Okay, will look into those, but it also means I need to record which
one I am dealing with.

> But there's one other theoretical problem with this code.  In general it 
> isn't safe to just toggle the _PAGE_PRESENT bit on its own, because the 
> rest of the non-present pte could get interpreted as a swap entry.  If 
> you're guaranteed that these are kernel mappings then there's no problem 
> in practice.

This is good to know. So far these are kernel mappings, as they are all
created by ioremap*(), but there are plans to extend mmiotrace to
trace IO-mappings accessed from user space. Do you have hints for that?

OTOH, we are always dealing with PCI IO-mem-mappings, so would those ever
be not present, excluding the mmiotrace case?

Well, Stuart already found out that the kernel ioremap*()'ed pages might
not really be present, there are some fixes coming up to mmiotrace to
cope with that.
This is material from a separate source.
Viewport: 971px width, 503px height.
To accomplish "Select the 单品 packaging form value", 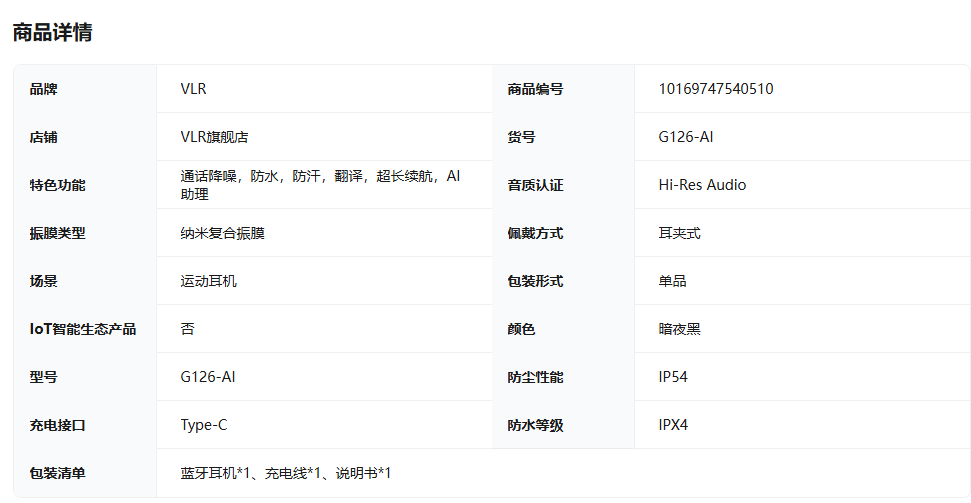I will point(672,281).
The plan is to restore the state of the pte like it was
before mmiotrace cleared the _PAGE_PRESENT flag, and if the same
instruction and address faults again, fall through to the normal page
fault handling. How can/will this fail? And if it is a user page?
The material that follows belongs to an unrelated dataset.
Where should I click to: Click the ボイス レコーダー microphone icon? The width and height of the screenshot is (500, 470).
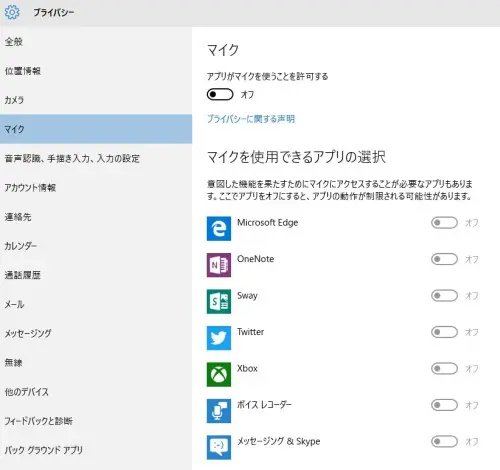tap(219, 411)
Oh, we are on x86/x86_64 only.


Thanks.

-- 
Pekka Paalanen
http://www.iki.fi/pq/

Re: testing pmdval/pteval page presence bit

[Jeremy Fitzhardinge]

Pekka Paalanen wrote:
> This is good to know. So far these are kernel mappings, as they are all
> created by ioremap*(), but there are plans to extend mmiotrace to
> trace IO-mappings accessed from user space. Do you have hints for that?
>   

Set _PAGE_PROTNONE, which will make the kernel logically treat it as a 
present pte with no page permissions, which is what you're doing.  Bear 
in mind that _PAGE_PROTNONE is overloaded with _PAGE_GLOBAL, so you'll 
need to make sure you restore that properly too (kernel mappings are 
generally global).

On the other hand, I assume you intercept mmiotrace faults fairly early 
in the fault handler, so that path shouldn't ever see an unexpected 
not-present pte.  But other code, like mprotect, mlock, etc, may inspect 
those ptes and get a nasty surprise if it sees them non-present.
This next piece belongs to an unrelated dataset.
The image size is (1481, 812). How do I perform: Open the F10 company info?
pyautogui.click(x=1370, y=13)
(What happens if someone uses mprotect on a mapping that mmiotrace has 
made non-present?)

> OTOH, we are always dealing with PCI IO-mem-mappings, so would those ever
> be not present, excluding the mmiotrace case?
>
> Well, Stuart already found out that the kernel ioremap*()'ed pages might
> not really be present, there are some fixes coming up to mmiotrace to
> cope with that. The plan is to restore the state of the pte like it was
> before mmiotrace cleared the _PAGE_PRESENT flag, and if the same
> instruction and address faults again, fall through to the normal page
> fault handling. How can/will this fail? And if it is a user page?
>   

My main concern is non-fault handler code which looks at ptes.  How will 
it know what its looking at if mmiotrace has fiddled with the state?

    J